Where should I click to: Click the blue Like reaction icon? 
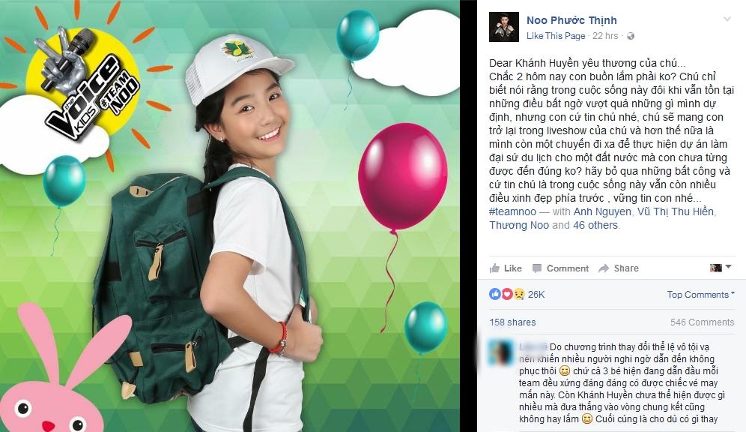[x=495, y=294]
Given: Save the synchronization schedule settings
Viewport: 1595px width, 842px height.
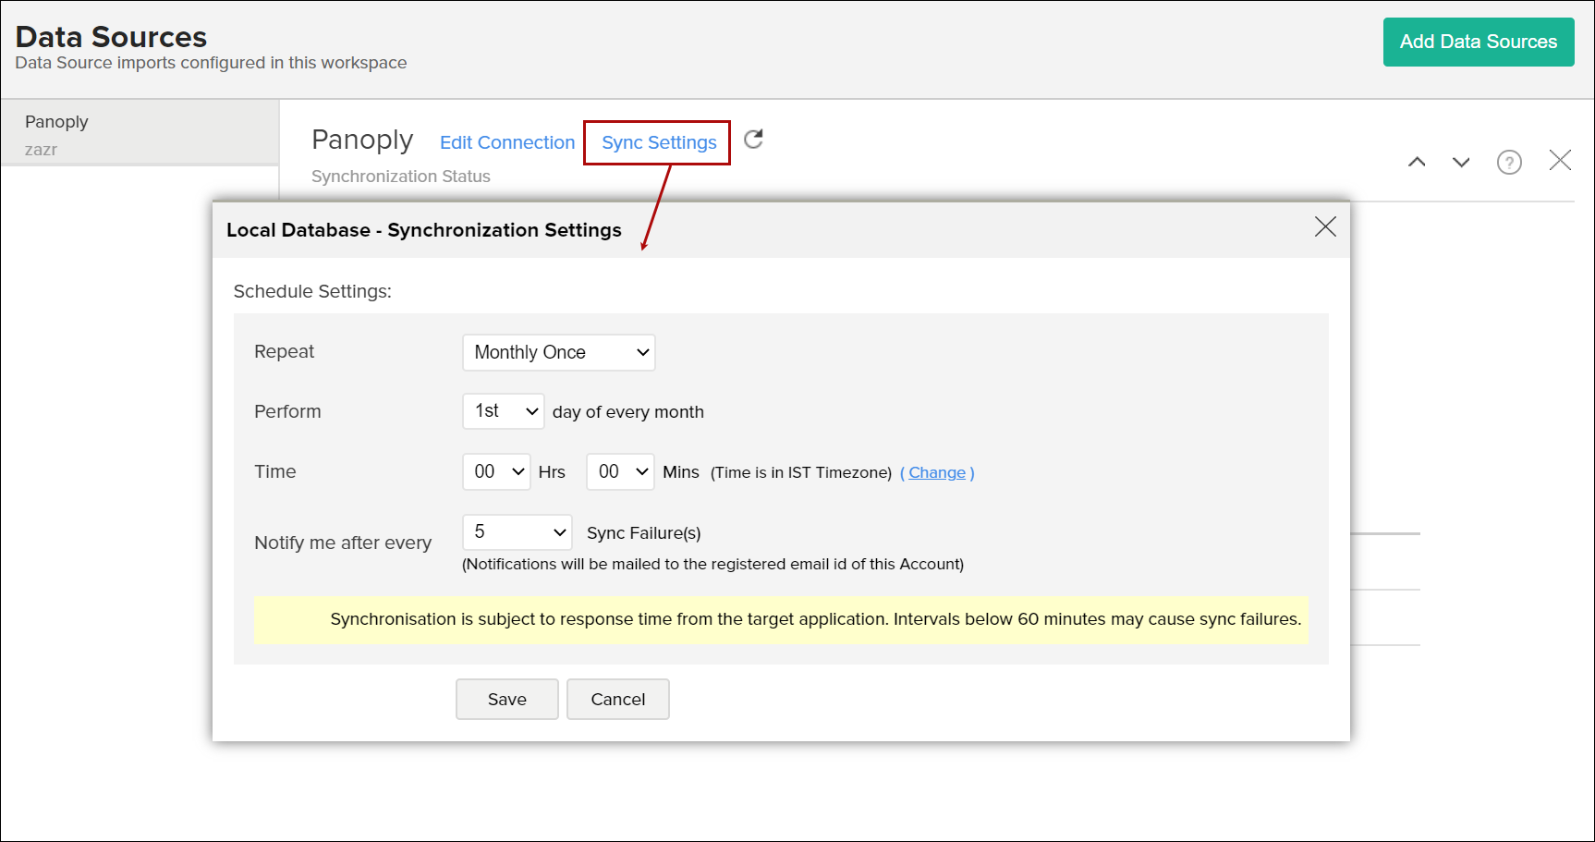Looking at the screenshot, I should (506, 700).
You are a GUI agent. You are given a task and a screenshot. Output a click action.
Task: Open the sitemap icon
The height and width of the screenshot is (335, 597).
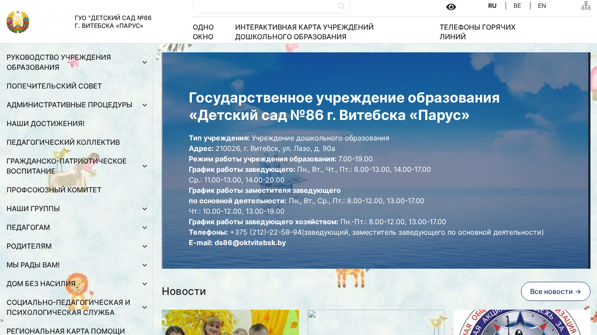(x=586, y=6)
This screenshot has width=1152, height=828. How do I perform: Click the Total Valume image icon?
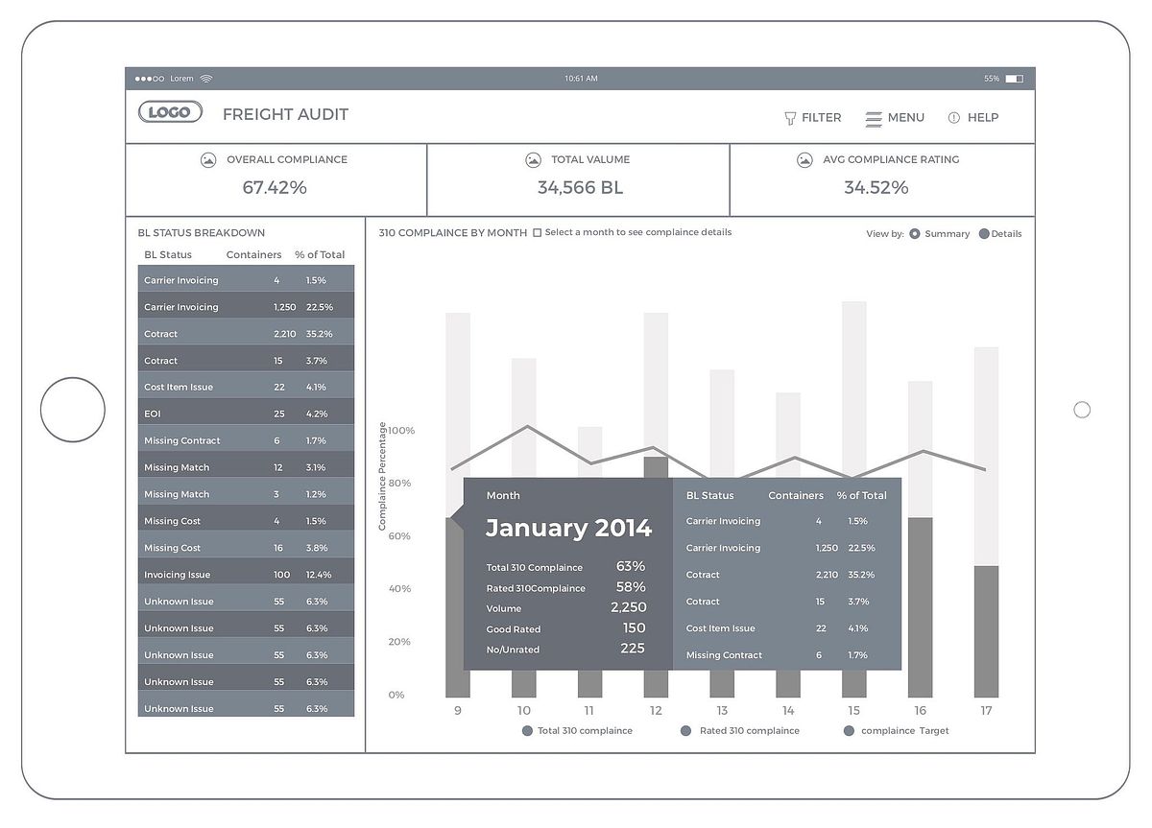(x=533, y=160)
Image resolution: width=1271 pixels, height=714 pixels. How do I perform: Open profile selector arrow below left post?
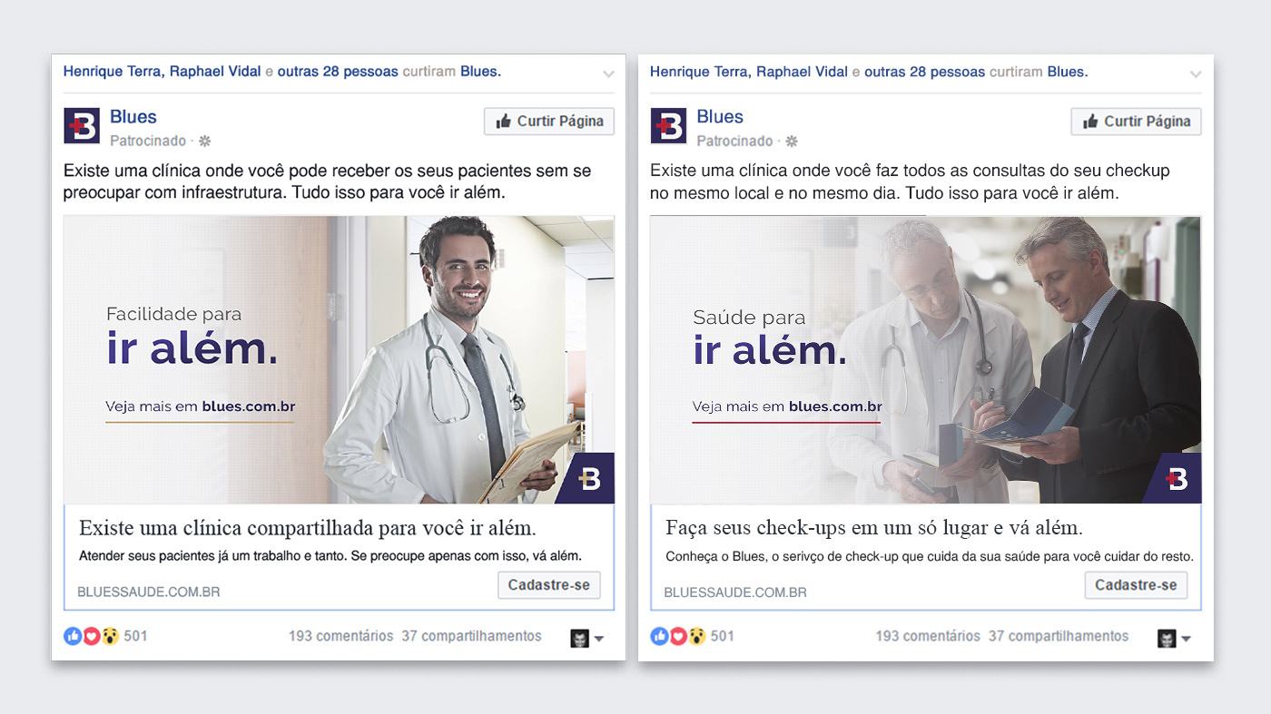tap(599, 640)

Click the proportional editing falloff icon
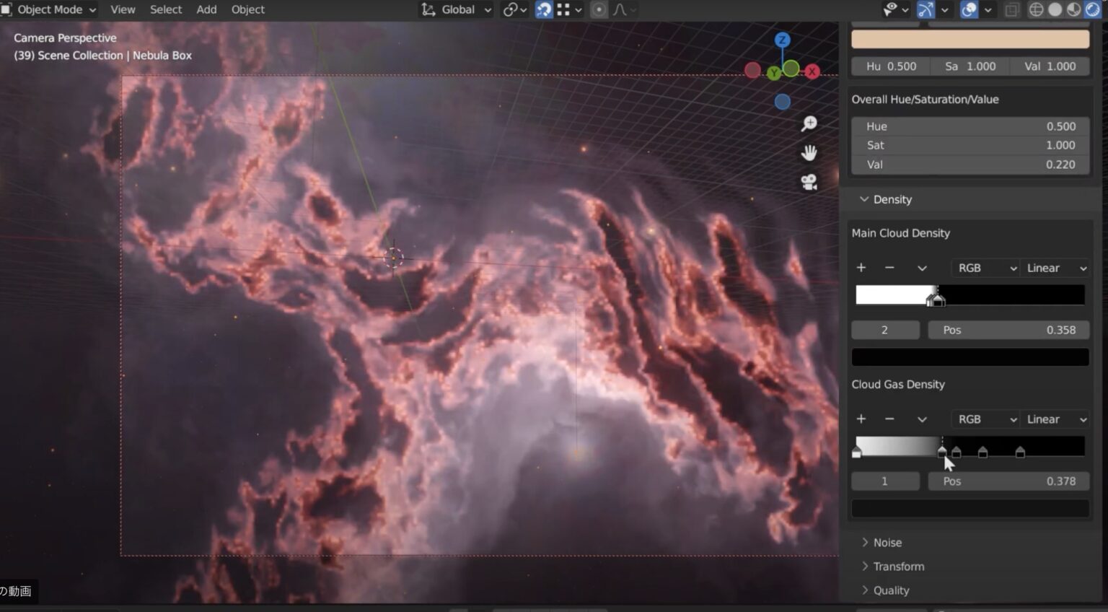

What to do: Beginning with the line containing "Viewport: 1595px width, 842px height." and ending with the last line of the listing above, output those lines exactly as written, without pictures.

Output of the exercise:
Viewport: 1595px width, 842px height.
Looking at the screenshot, I should (506, 700).
You are a GUI agent. You are given a task and a screenshot. Output a click action.
Task: Open the sitemap icon
The height and width of the screenshot is (335, 597).
(x=586, y=6)
This screenshot has width=1152, height=828. How do I perform: Click the Total Valume image icon?
(x=533, y=160)
Image resolution: width=1271 pixels, height=714 pixels. How do I perform: Open profile selector arrow below left post?
tap(599, 640)

Click the proportional editing falloff icon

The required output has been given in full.